第7話 バスルームの怪(2)

 それから次の土曜日。二人は昼過ぎに、件のマンションのある駅までやってきた。


「言われたとおり、西浜先輩から空いている部屋の鍵をお借りしてきました。水道工事の関係で、二日か三日ほど部屋を貸してほしい人がいる、ということで」

「よく空いとったな」

「一ヶ月ほど前に退去されてしまった方の部屋だそうです。その部屋のお風呂場でも幽霊が出たそうで」

「そりゃ好都合やな。何か痕跡が残っとるかもしれん」


 入り口はオートロック式だった。部屋の鍵と西浜に教えてもらったナンバーを入力する。

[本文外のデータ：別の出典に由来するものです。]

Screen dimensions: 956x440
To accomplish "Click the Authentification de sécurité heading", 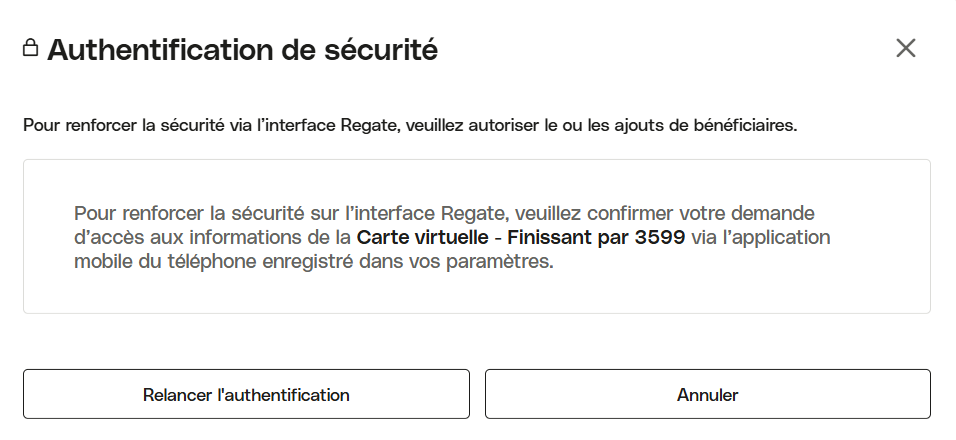I will tap(243, 49).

 エレベーターは無く、ひとつの階に五部屋。氷華が借りてきた205号室はちょうど二階の端で、階段をあがって廊下を横切った先にあった。鍵を開けて中に入ると、1LDKの空間があった。短い廊下の先のドアを開けると、キッチンがあり、その先にリビングダイニングがあった。隣には洋室があり、そこが寝室として使えるようになっている。

 ベランダからは夕暮れの光が入ってきている。


「一人部屋としては結構いいところなんじゃないですか?」

「……せやな」

「先生のご自宅と比べてどうです?」

「築六十年のボロアパートと比べんなや!」


 ギリッという音を、氷華は聞かなかったことにした。


「風呂トイレ別なとこくらいしか同じとこが無ェな!」

「じゃあ、早速ですがそのお風呂場を視てくださいよ」


 氷華は夏樹の背中を押しながら、廊下へと戻った。

 風呂場はユニットバスで、上部に点検用の扉もある。都市伝説ではこの上に人が住んでいる、なんてのがある。


「んー……」


 天井を見上げる夏樹の瞳に、赤い色が混じった。


「何も感じんな」

「それって、幽霊はこの場所にはいないってことですか?」

「上も見てみるか」


 夏樹は風呂釜に足をかけて昇ると、点検用の扉を開けた。軽くペン型の懐中電灯で照らす。埃の薄いところはあるが、これといったものは見つからない。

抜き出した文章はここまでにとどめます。